The entries below are to be printed again word for word.

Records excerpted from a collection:
BEGIN

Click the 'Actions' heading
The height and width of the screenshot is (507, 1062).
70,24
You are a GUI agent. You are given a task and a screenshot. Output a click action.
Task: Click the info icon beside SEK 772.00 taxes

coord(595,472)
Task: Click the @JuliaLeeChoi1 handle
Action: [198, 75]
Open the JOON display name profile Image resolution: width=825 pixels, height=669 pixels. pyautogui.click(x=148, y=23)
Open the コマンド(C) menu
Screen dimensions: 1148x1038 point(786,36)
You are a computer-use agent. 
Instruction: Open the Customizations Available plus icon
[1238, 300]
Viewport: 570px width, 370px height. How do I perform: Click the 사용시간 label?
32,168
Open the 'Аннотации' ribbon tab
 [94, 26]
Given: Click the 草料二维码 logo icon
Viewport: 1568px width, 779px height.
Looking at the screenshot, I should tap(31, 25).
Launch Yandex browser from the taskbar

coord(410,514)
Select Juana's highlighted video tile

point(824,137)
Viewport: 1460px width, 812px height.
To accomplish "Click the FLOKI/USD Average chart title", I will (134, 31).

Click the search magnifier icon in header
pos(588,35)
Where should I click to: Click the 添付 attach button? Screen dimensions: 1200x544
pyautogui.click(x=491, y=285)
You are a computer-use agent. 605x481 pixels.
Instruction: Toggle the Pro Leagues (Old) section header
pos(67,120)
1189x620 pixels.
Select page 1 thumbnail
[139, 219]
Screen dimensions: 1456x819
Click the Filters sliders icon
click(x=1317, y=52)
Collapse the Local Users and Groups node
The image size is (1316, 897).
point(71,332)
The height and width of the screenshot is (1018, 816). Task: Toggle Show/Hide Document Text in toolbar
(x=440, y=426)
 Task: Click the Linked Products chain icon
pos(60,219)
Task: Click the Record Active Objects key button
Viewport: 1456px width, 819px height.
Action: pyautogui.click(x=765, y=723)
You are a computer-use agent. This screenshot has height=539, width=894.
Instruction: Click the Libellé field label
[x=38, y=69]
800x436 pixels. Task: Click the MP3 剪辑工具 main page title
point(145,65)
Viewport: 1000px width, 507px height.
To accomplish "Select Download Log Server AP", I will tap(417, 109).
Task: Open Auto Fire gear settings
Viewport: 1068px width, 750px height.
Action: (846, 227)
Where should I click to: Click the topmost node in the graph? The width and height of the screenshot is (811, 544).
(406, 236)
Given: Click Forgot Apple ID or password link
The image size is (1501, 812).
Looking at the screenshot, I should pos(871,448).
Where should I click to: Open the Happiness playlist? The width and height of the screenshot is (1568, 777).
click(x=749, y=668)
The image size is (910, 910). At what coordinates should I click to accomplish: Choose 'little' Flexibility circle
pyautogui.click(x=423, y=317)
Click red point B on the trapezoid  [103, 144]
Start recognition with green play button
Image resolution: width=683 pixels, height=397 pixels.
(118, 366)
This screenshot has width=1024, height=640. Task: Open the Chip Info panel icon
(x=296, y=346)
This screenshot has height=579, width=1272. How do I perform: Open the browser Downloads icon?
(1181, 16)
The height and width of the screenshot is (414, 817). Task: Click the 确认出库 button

END

### WRITTEN SOLUTION
Click the 'Actions' heading
The height and width of the screenshot is (507, 1062).
70,24
You are a GUI agent. You are given a task and a screenshot. Output a click action.
Task: Click the info icon beside SEK 772.00 taxes

coord(595,472)
Task: Click the @JuliaLeeChoi1 handle
Action: [198, 75]
Open the JOON display name profile Image resolution: width=825 pixels, height=669 pixels. pyautogui.click(x=148, y=23)
Open the コマンド(C) menu
Screen dimensions: 1148x1038 point(786,36)
You are a computer-use agent. 
Instruction: Open the Customizations Available plus icon
[1238, 300]
Viewport: 570px width, 370px height. How do I perform: Click the 사용시간 label?
32,168
Open the 'Аннотации' ribbon tab
 [94, 26]
Given: Click the 草料二维码 logo icon
Viewport: 1568px width, 779px height.
Looking at the screenshot, I should tap(31, 25).
Launch Yandex browser from the taskbar

coord(410,514)
Select Juana's highlighted video tile

point(824,137)
Viewport: 1460px width, 812px height.
To accomplish "Click the FLOKI/USD Average chart title", I will (134, 31).

Click the search magnifier icon in header
pos(588,35)
Where should I click to: Click the 添付 attach button? Screen dimensions: 1200x544
pyautogui.click(x=491, y=285)
You are a computer-use agent. 605x481 pixels.
Instruction: Toggle the Pro Leagues (Old) section header
pos(67,120)
1189x620 pixels.
Select page 1 thumbnail
[139, 219]
Screen dimensions: 1456x819
Click the Filters sliders icon
click(x=1317, y=52)
Collapse the Local Users and Groups node
The image size is (1316, 897).
point(71,332)
The height and width of the screenshot is (1018, 816). Task: Toggle Show/Hide Document Text in toolbar
(x=440, y=426)
 Task: Click the Linked Products chain icon
pos(60,219)
Task: Click the Record Active Objects key button
Viewport: 1456px width, 819px height.
Action: pyautogui.click(x=765, y=723)
You are a computer-use agent. This screenshot has height=539, width=894.
Instruction: Click the Libellé field label
[x=38, y=69]
800x436 pixels. Task: Click the MP3 剪辑工具 main page title
point(145,65)
Viewport: 1000px width, 507px height.
To accomplish "Select Download Log Server AP", I will tap(417, 109).
Task: Open Auto Fire gear settings
Viewport: 1068px width, 750px height.
Action: (846, 227)
Where should I click to: Click the topmost node in the graph? The width and height of the screenshot is (811, 544).
(406, 236)
Given: Click Forgot Apple ID or password link
The image size is (1501, 812).
Looking at the screenshot, I should pos(871,448).
Where should I click to: Open the Happiness playlist? The width and height of the screenshot is (1568, 777).
click(x=749, y=668)
The image size is (910, 910). At what coordinates should I click to accomplish: Choose 'little' Flexibility circle
pyautogui.click(x=423, y=317)
Click red point B on the trapezoid  [103, 144]
Start recognition with green play button
Image resolution: width=683 pixels, height=397 pixels.
(118, 366)
This screenshot has width=1024, height=640. Task: Open the Chip Info panel icon
(x=296, y=346)
This screenshot has height=579, width=1272. How do I perform: Open the browser Downloads icon?
(1181, 16)
The height and width of the screenshot is (414, 817). Task: Click the 确认出库 button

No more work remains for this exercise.